Start of Block
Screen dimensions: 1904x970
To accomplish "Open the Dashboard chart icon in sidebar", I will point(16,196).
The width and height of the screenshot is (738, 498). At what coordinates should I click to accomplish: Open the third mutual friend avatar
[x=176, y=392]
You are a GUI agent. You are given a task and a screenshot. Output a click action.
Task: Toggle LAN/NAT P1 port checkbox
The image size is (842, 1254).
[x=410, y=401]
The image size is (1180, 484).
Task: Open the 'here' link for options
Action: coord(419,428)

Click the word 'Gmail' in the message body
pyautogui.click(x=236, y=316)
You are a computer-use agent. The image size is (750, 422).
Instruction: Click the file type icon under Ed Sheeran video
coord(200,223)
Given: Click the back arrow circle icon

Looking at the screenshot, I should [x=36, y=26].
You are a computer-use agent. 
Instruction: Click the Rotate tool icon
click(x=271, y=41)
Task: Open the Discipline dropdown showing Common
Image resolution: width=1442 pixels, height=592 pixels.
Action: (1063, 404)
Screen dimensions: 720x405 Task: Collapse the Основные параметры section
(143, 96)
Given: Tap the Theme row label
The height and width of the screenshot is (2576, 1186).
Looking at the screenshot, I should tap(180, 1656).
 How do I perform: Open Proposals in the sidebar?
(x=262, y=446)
End of Block
Beginning at the line containing "The height and", output exactly each line up to and including the last line of the material above.

The height and width of the screenshot is (2576, 1186).
Looking at the screenshot, I should tap(180, 1656).
 How do I perform: Open Proposals in the sidebar?
(x=262, y=446)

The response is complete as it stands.